**Aim of the exercise**
Duplicate the stretch of the Norberto Font y Sagué biography from "As a writer, he" through "regions of Catalonia).", word for word.

**Document extract**
↓
Norberto Font y Sagué (17 September 1873 – 19 April 1910) was a Spanish geologist, speleologist, naturalist and writer. He was the introducer of caving in Spain.

== Biography ==
A priest since 1900, he initially devoted himself to literature and journalism. Later he studied geology, in 1904 he held the chair of geology at the Catalan University Studies and published a course on dynamic geology applied to Catalonia. With the sponsorship of the Centre Excursionista de Catalunya, he carried out a survey that allowed him to draw up the Speleological Catalogue of Catalonia. On the initiative of Font and Sagué, the large stone mammoth that exists in the Park of the Citadel of Barcelona was placed in December 1907. At that time, the Board of Natural Sciences was strengthened and the intention was to reproduce in stone all the great extinct species. The mammoth was built according to a model by the sculptor Miquel Dalmau.

As a writer, he wrote in Catalan and Spanish. He won prizes at the Floral Games in Barcelona, in 1894 with Les creus de pedra a Catalunya (The Stone Crosses in Catalonia) and in 1897 with Determinació de les comarques naturals i històriques de Catalunya (Determination of the natural and historical regions of Catalonia).
↑
**Information supplied**
↓
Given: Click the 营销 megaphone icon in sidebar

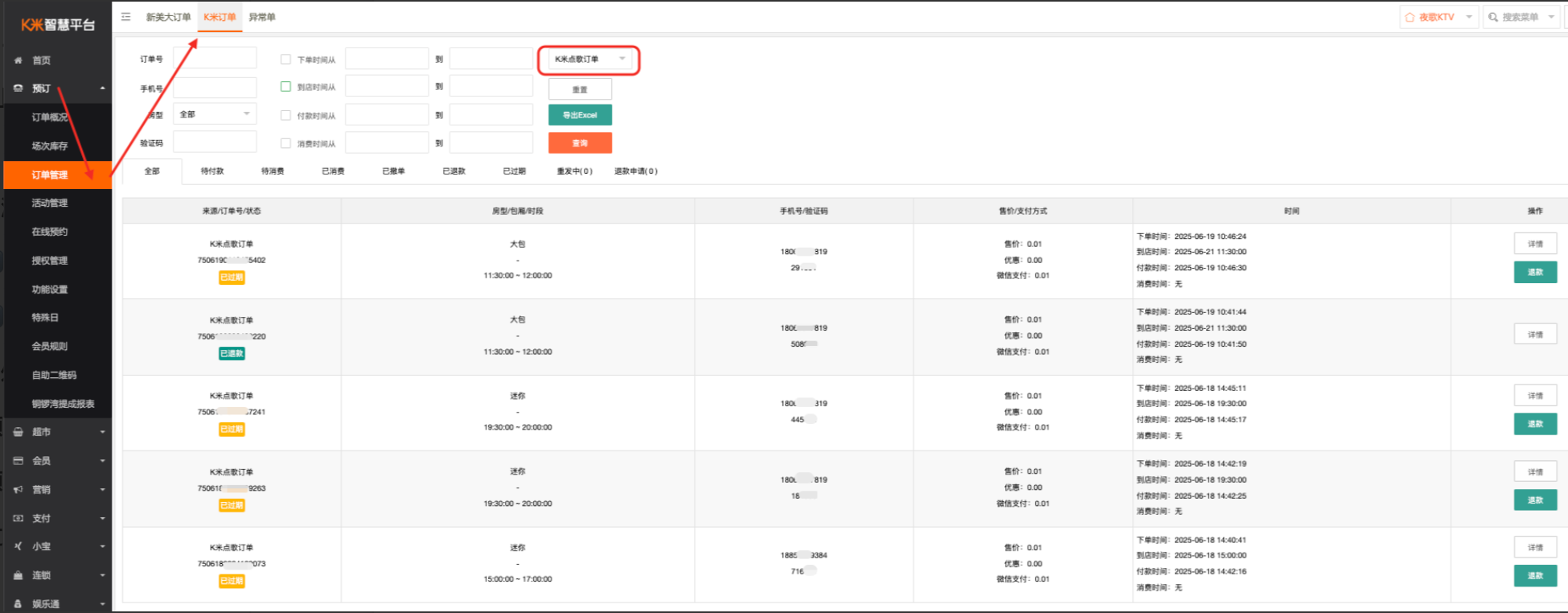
↑
**Solution to this task**
As a writer, he wrote in Catalan and Spanish. He won prizes at the Floral Games in Barcelona, in 1894 with Les creus de pedra a Catalunya (The Stone Crosses in Catalonia) and in 1897 with Determinació de les comarques naturals i històriques de Catalunya (Determination of the natural and historical regions of Catalonia).